● **Description of the task**
From the data below, copy out every line in which the word "agent" occurs.
-- Record set follows --
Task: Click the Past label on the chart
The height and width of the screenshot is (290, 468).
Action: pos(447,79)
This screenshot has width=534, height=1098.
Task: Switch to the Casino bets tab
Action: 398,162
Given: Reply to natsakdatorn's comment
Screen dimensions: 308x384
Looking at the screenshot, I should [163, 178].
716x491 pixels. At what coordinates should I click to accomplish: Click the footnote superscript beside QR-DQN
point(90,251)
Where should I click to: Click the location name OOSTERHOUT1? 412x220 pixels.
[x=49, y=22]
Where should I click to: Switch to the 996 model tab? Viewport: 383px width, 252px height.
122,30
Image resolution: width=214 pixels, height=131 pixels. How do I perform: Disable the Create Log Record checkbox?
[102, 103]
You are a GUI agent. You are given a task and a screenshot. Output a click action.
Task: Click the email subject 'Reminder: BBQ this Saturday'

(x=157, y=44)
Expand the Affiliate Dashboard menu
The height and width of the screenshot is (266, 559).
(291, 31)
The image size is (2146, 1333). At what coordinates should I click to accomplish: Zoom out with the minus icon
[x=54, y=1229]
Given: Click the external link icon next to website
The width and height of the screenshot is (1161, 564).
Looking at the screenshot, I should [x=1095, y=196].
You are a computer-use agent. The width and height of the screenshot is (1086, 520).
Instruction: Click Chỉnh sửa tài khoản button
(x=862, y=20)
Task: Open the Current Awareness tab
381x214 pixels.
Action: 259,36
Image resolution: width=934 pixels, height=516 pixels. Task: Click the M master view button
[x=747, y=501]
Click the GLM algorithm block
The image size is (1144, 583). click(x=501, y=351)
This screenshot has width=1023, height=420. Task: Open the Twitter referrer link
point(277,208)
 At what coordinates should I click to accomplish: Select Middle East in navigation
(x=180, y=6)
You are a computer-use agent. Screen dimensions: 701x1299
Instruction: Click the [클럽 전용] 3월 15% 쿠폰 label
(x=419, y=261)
-- Record set concluded --
● **Written response**
You are a GUI agent. You are given a task and a screenshot. Output a click action.
You are a computer-use agent. The width and height of the screenshot is (1086, 520).
You are a computer-use agent. Screen dimensions: 701x1299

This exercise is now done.